One of the simple procedural steps they have learned is to wear gloves while delivering a baby. They explain, “Before coming to the Center we didn’t know it was important to wear gloves during delivery. Now we know that we must wear gloves to protect ourselves from HIV/AIDS and to avoid passing diseases to the mother and infant during delivery.”

In addition to the individuals who benefit from CHIC information, many groups are finding the Center resources valuable. The coordinator of the Kisumu CHIC, James Ouko, explains, “Lecturers at the Tropical Institute of Community Health use our information resources to find details on alternative medicine, particularly on massage therapy. They use the details they find at the Center to prepare lessons for classes at the Institute.”

Dr. Yosa, a general practitioner in a private clinic, recently came to the Center to get information for a presentation to an HIV/AIDS workshop for medical personnel. He found images and other information that he could download from the CD-ROM collection to clarify and strengthen the points in his paper. After completing his review of the resources at the Center Dr. Yosa admitted to the staff, ” I didn’t think I would get the information I needed, but the details I found will help me to give a more thorough presentation for the upcoming AIDS workshop.”

Traditional healers. Note they are holding hollowed-out gourds. They mix herbs in these gourds for their patients

Since the government declared HIV/AIDS a national disaster in 1999, all public administrators are required to regularly inform communities in their jurisdiction of issues pertaining to HIV/AIDS. However, most of these administrators are not trained in the medical field and are not well informed on HIV/AIDS. They welcome the new Centers and the reliable, easily accessible information.

The district officer in charge of all administrative issues for Butula Division has requested that the Centers remain open some evenings during the week so that he and the education officer for the area can access information that they can pass on to the community during public meetings.

These brief examples indicate the impact CHICs are having in the communities they serve. The current number of Centers only begins to address the critical need for HIV/AIDS and other health information throughout Kenya. The need for more Centers in other parts of the country cannot be overemphasized. An expanded network of Centers will give Kenya a powerful tool to use in reaching for that long-held vision-a nation free from poverty, ignorance, and disease.

Several years ago, WiRED’s Executive Director, Dr. Gary Selnow, wrote a series of essays presenting some of our history. The following piece describes the start of WiRED’s Kenya project, designed to test the capacity of computers to teach people about health. The project was funded by the U.S. National Institutes of Health.
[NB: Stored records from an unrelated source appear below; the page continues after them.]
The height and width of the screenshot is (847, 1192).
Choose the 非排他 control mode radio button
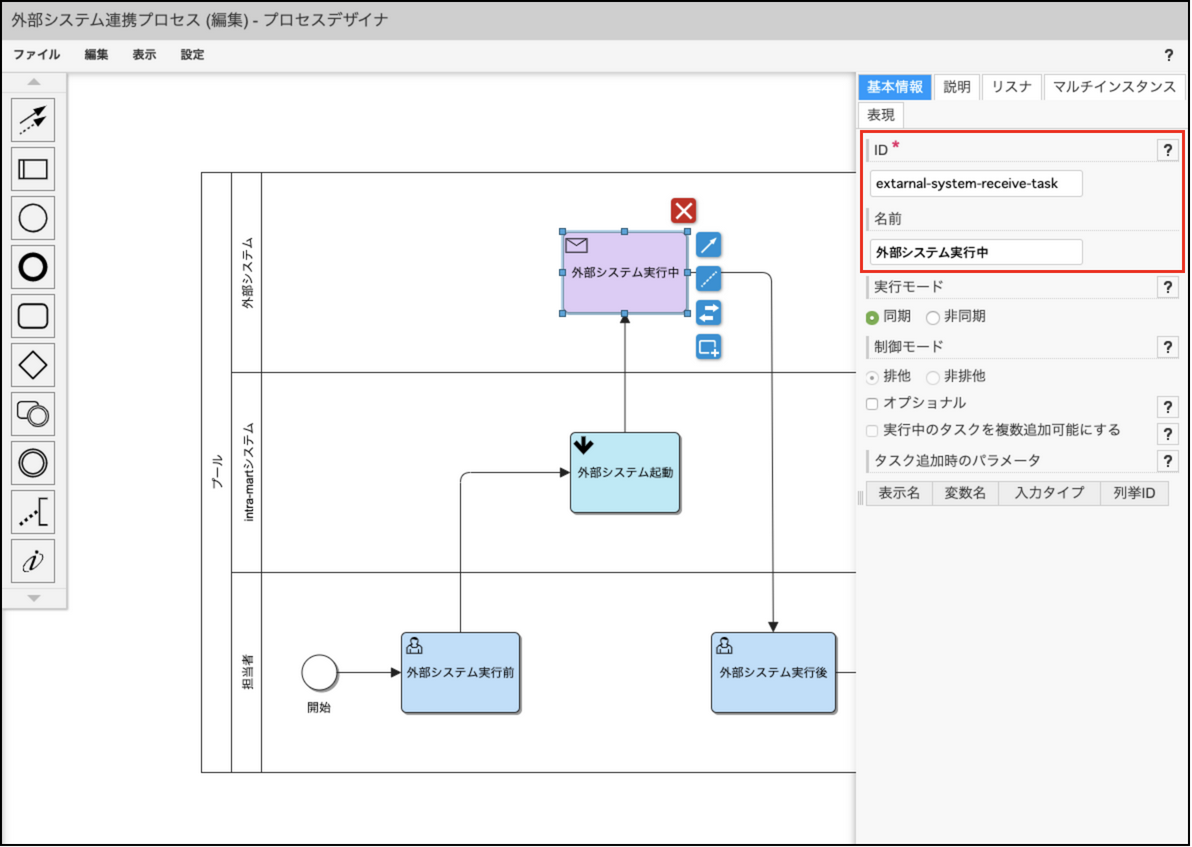[933, 377]
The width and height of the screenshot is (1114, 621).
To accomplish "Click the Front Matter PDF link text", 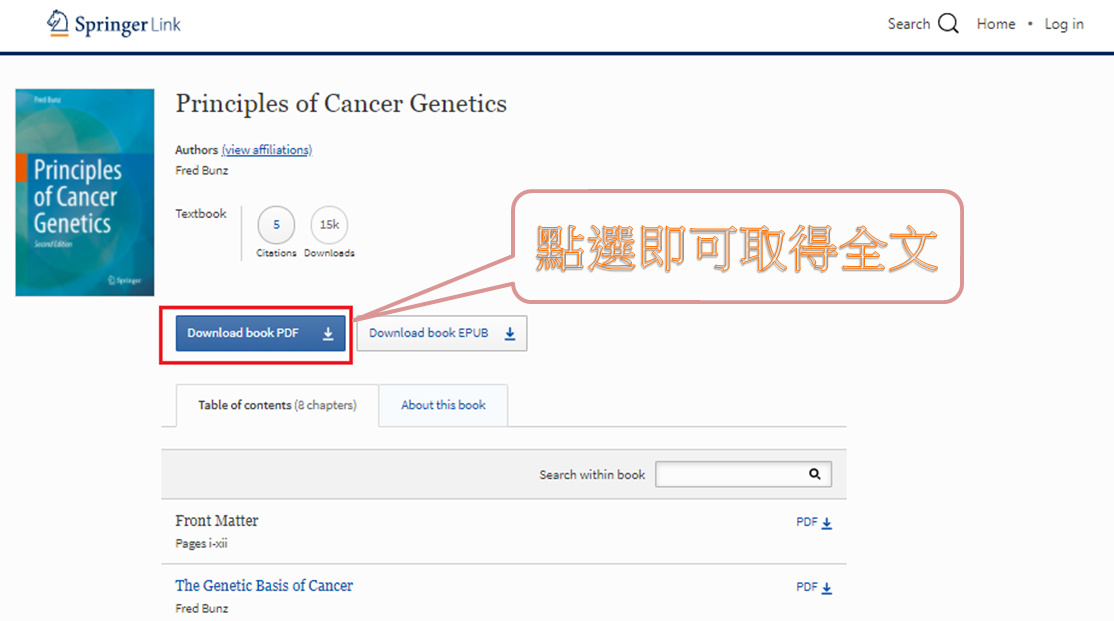I will (x=806, y=522).
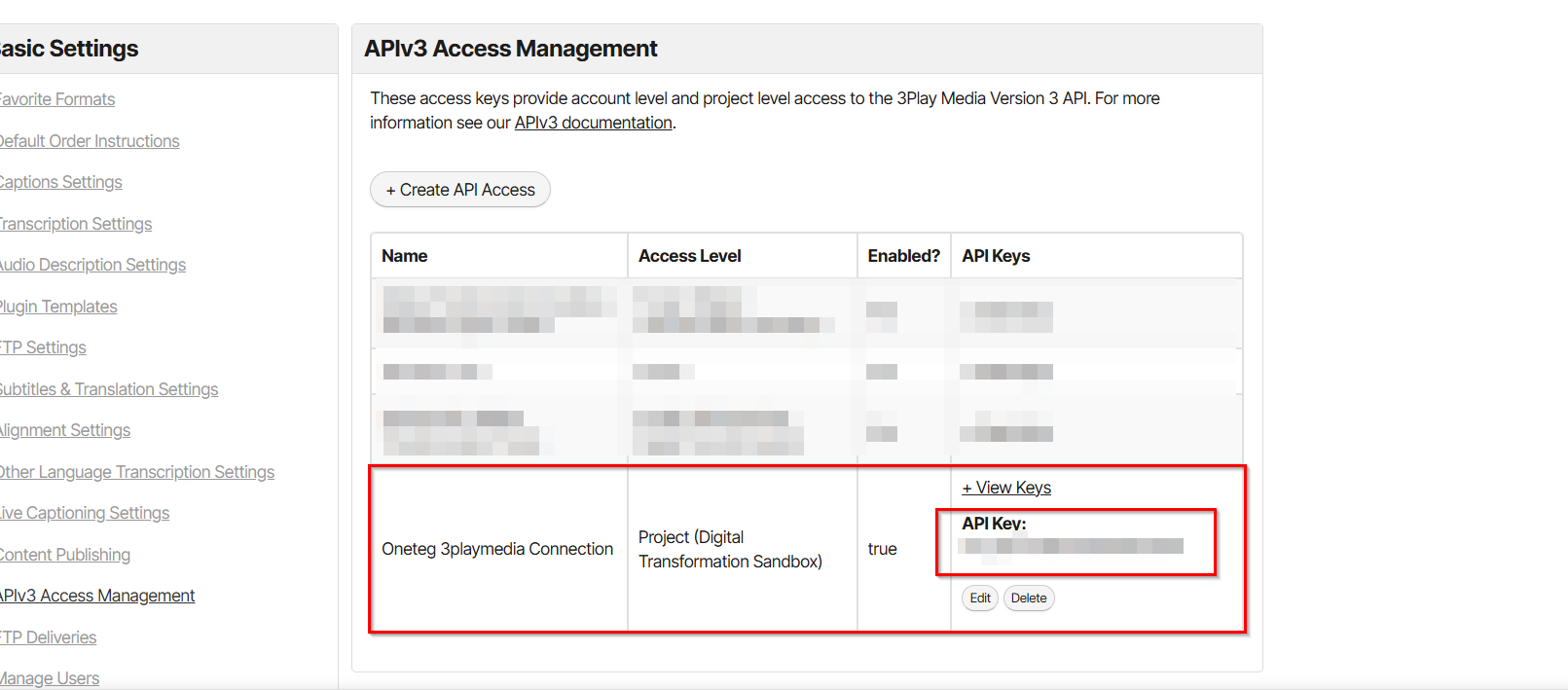The image size is (1568, 690).
Task: Select Plugin Templates in sidebar
Action: tap(58, 307)
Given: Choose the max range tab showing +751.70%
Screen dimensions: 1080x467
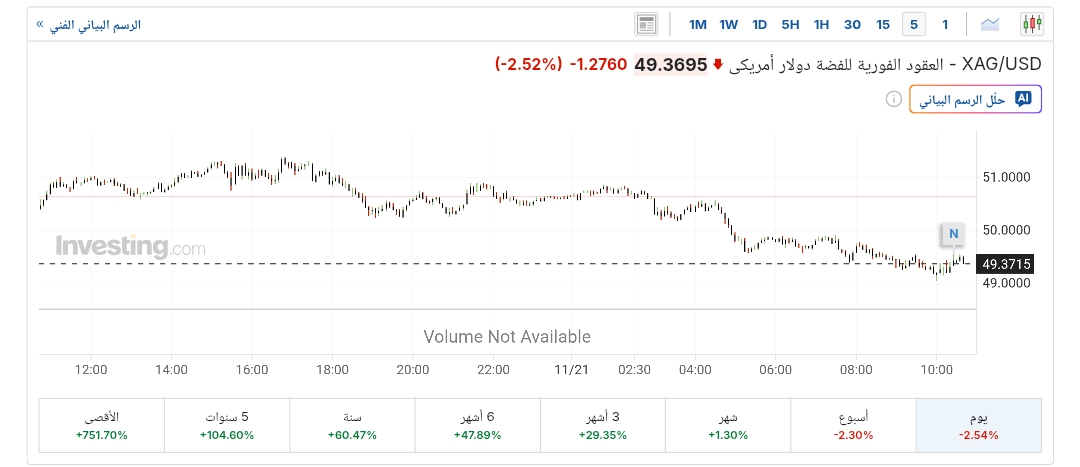Looking at the screenshot, I should [x=101, y=426].
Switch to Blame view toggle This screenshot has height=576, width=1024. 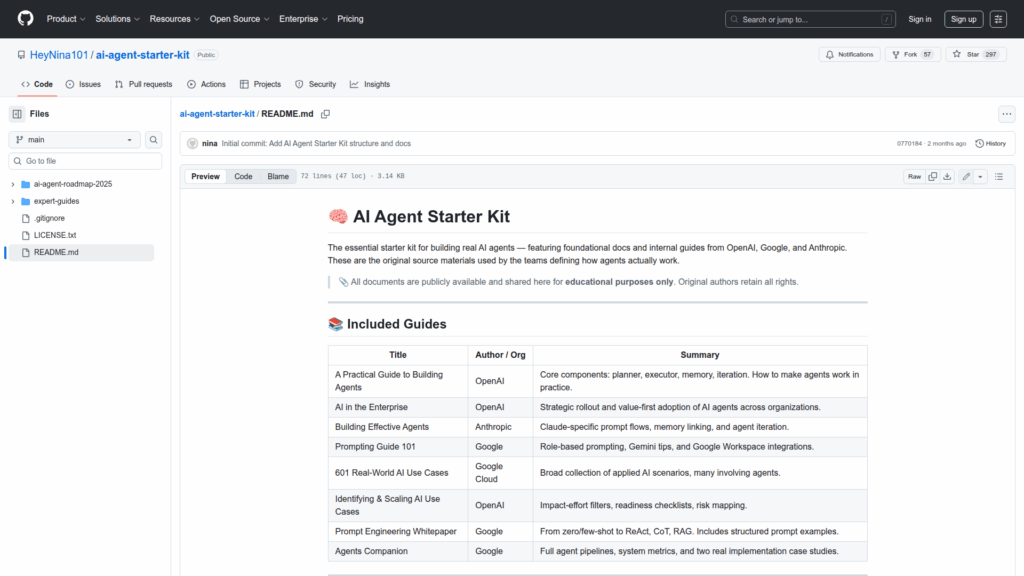(278, 176)
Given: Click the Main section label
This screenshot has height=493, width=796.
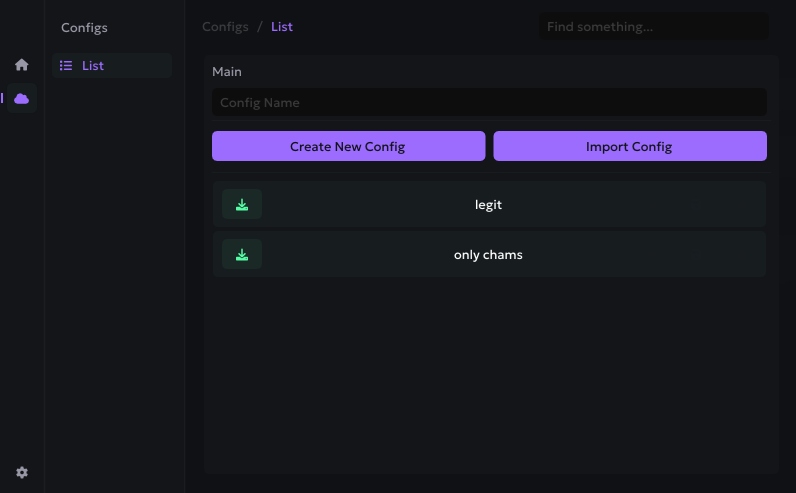Looking at the screenshot, I should [x=227, y=72].
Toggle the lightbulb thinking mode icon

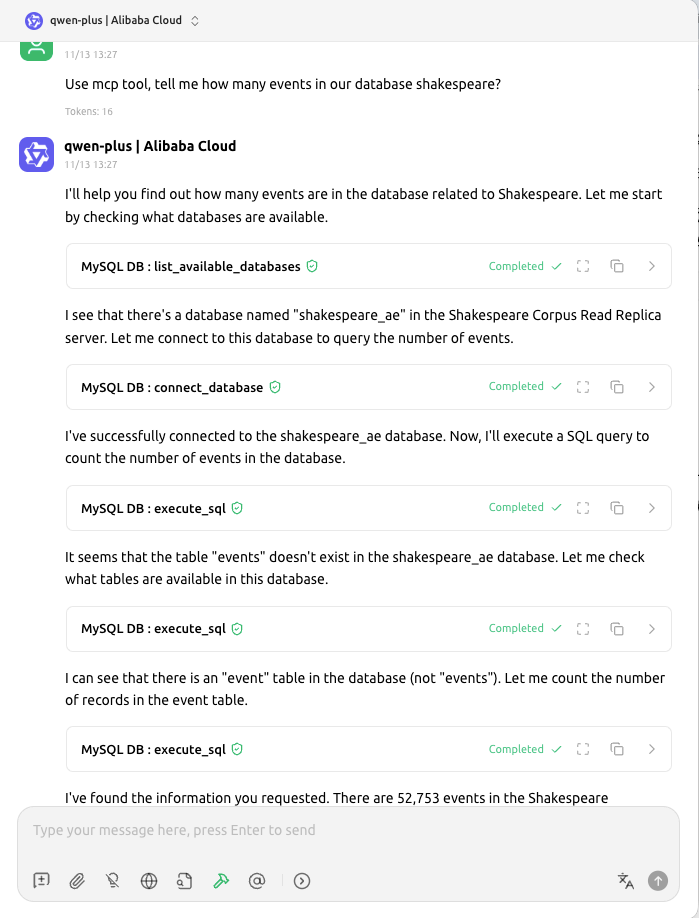coord(113,881)
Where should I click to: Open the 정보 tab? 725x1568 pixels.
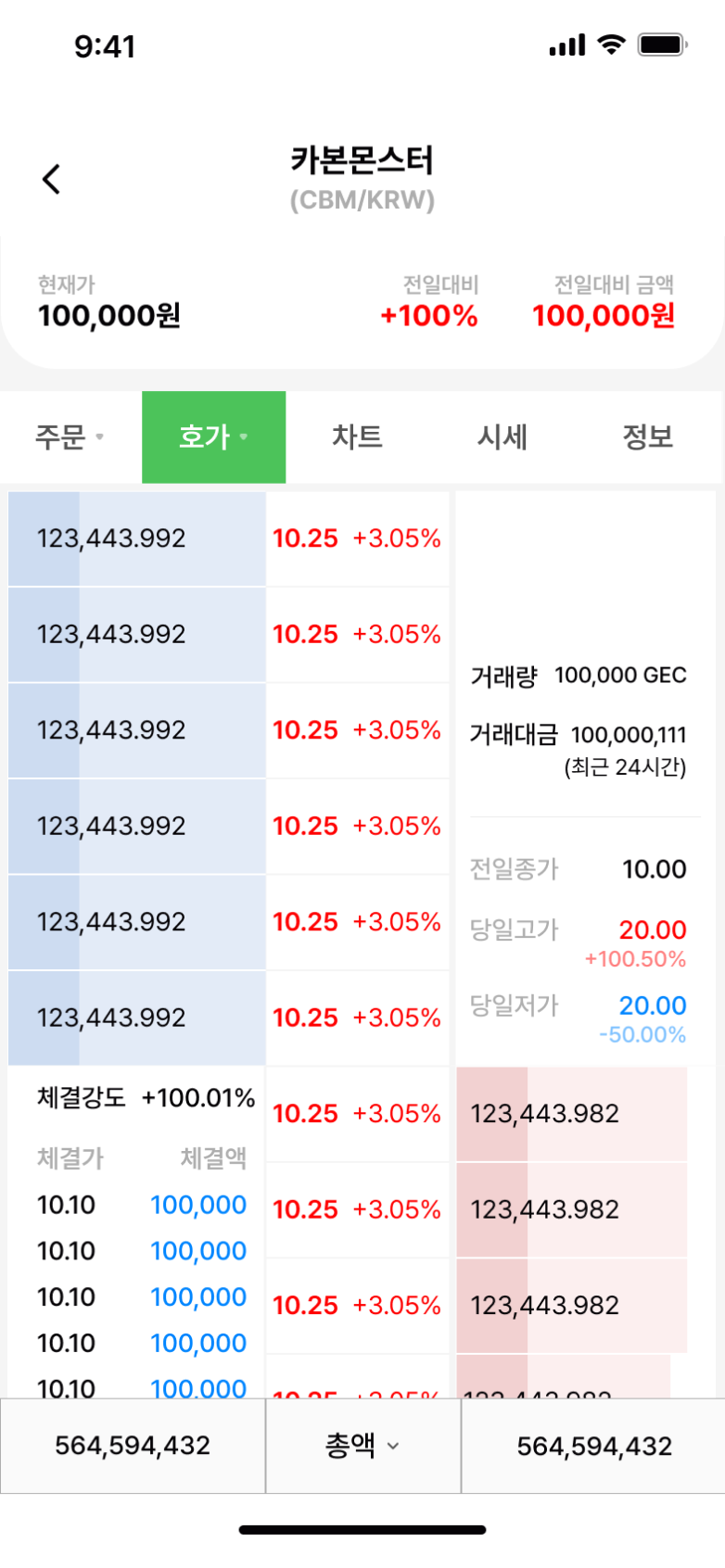tap(647, 436)
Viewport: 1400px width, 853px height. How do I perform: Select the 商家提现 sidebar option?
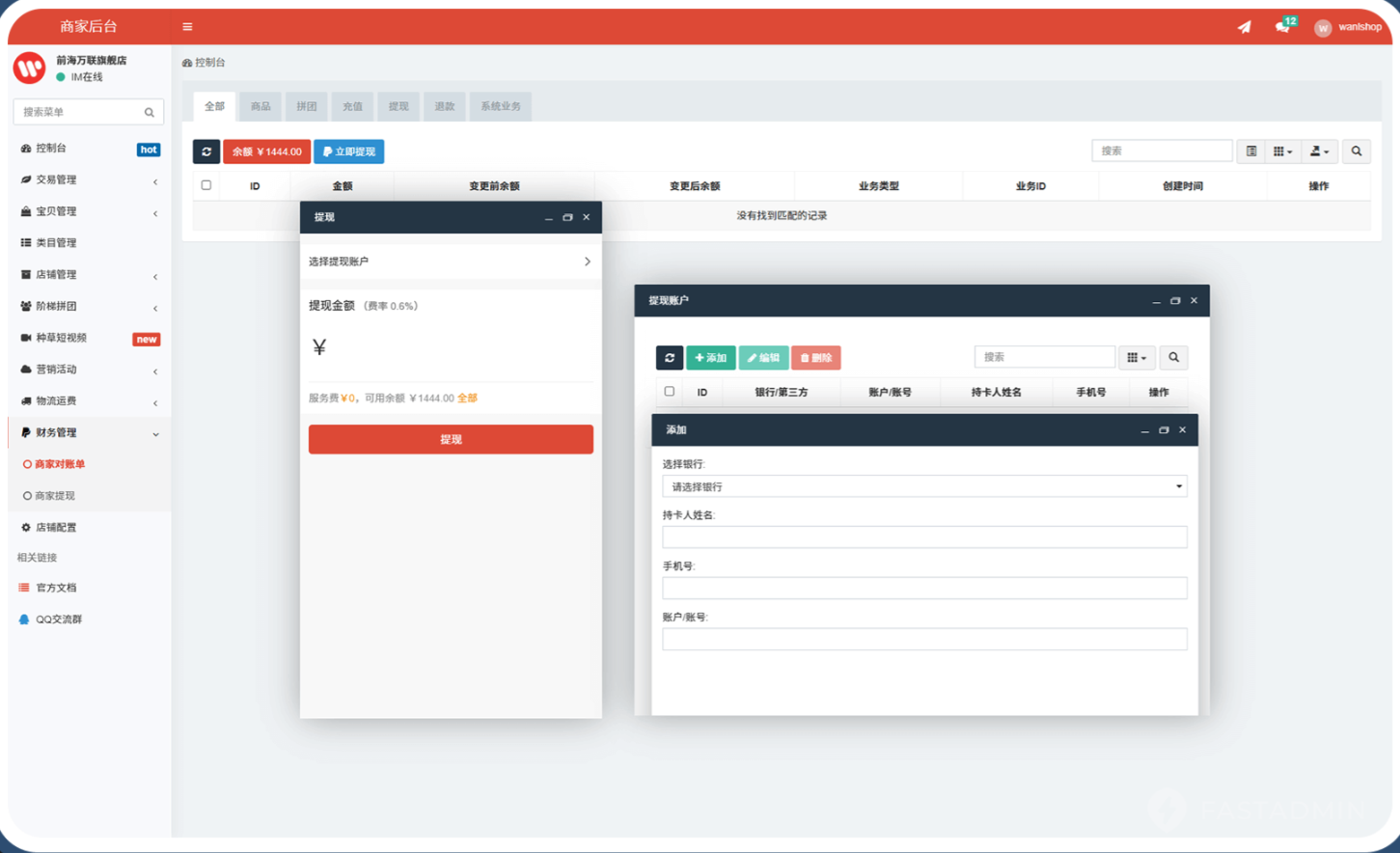(55, 496)
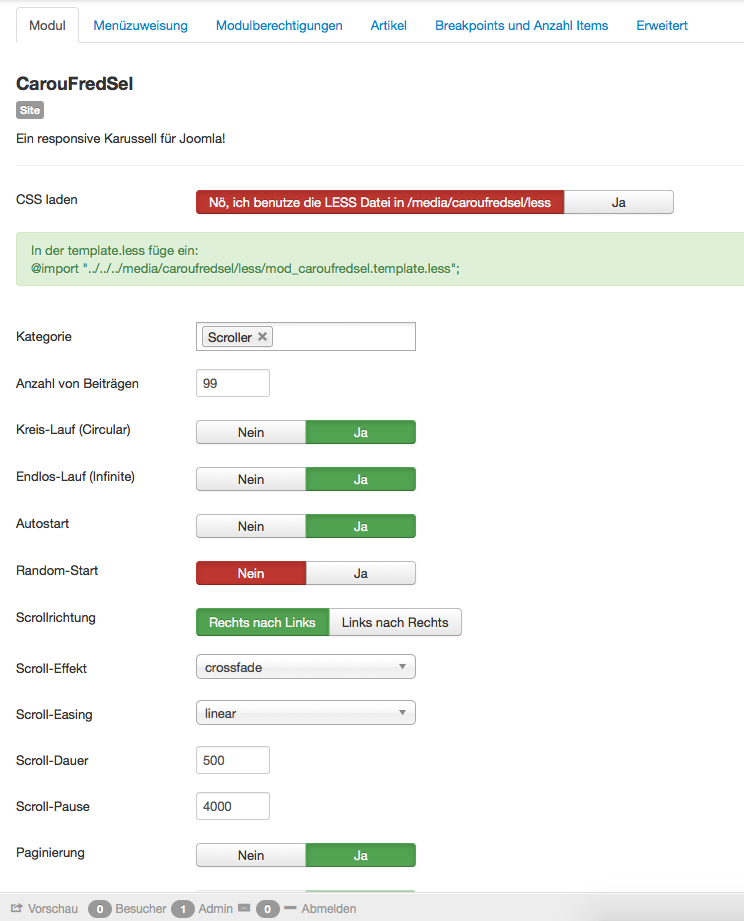Screen dimensions: 744x921
Task: Open the Kategorie selection field
Action: 340,337
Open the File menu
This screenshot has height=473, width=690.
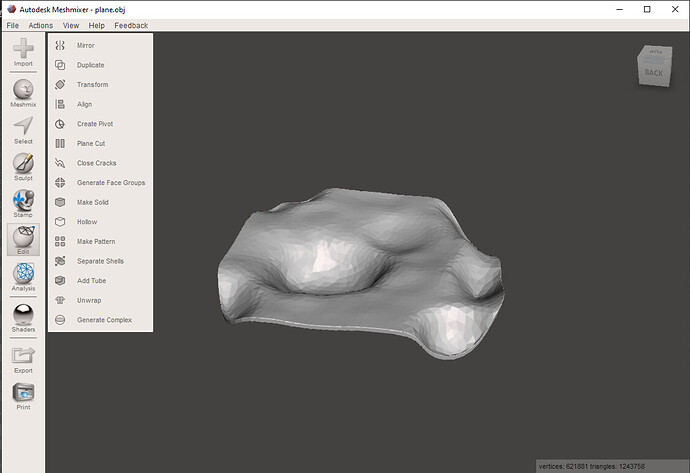[12, 25]
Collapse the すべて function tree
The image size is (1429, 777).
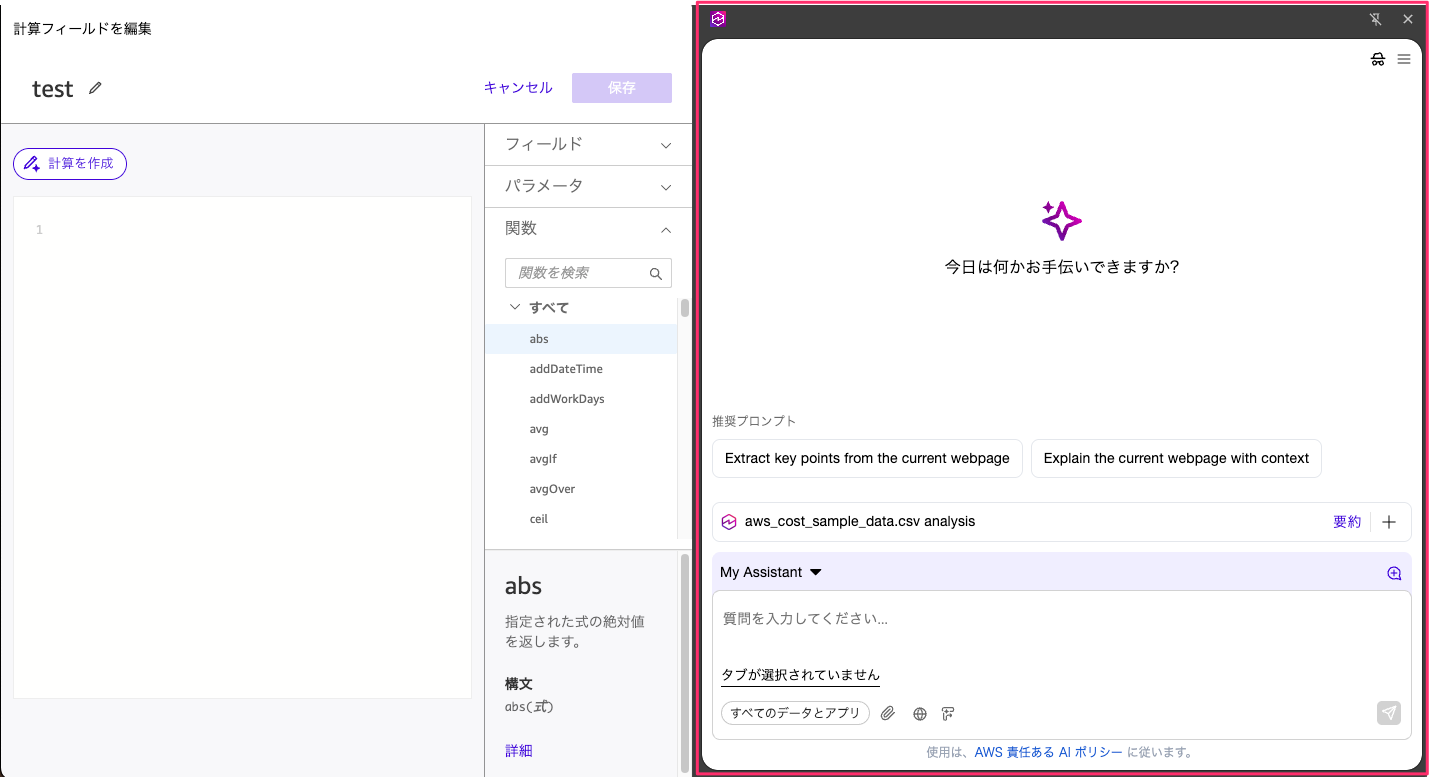[x=515, y=308]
WiRED Launches Its Community Health Information Centers
in Kenya

BY WIRED DIRECTOR GARY SELNOW, PH.D.

Preamble

In the late 1990s, HIV/AIDS continued to frighten and mystify. It lashed out at populations around the world, but it hit communities in Africa especially hard. Entire villages were wiped out; in many places, only the very young and the very old survived, with the middle carved out by a disease most people could not understand. This cruel and seemingly indiscriminate illness rendered its victims frail ghosts of their former selves, symbols of an evil in towns throughout the African continent. While in the United States and Western Europe, AIDS was initially known as a gay disease, in Africa, the devastation to both men and women alike suggested to many that some other curse was at work.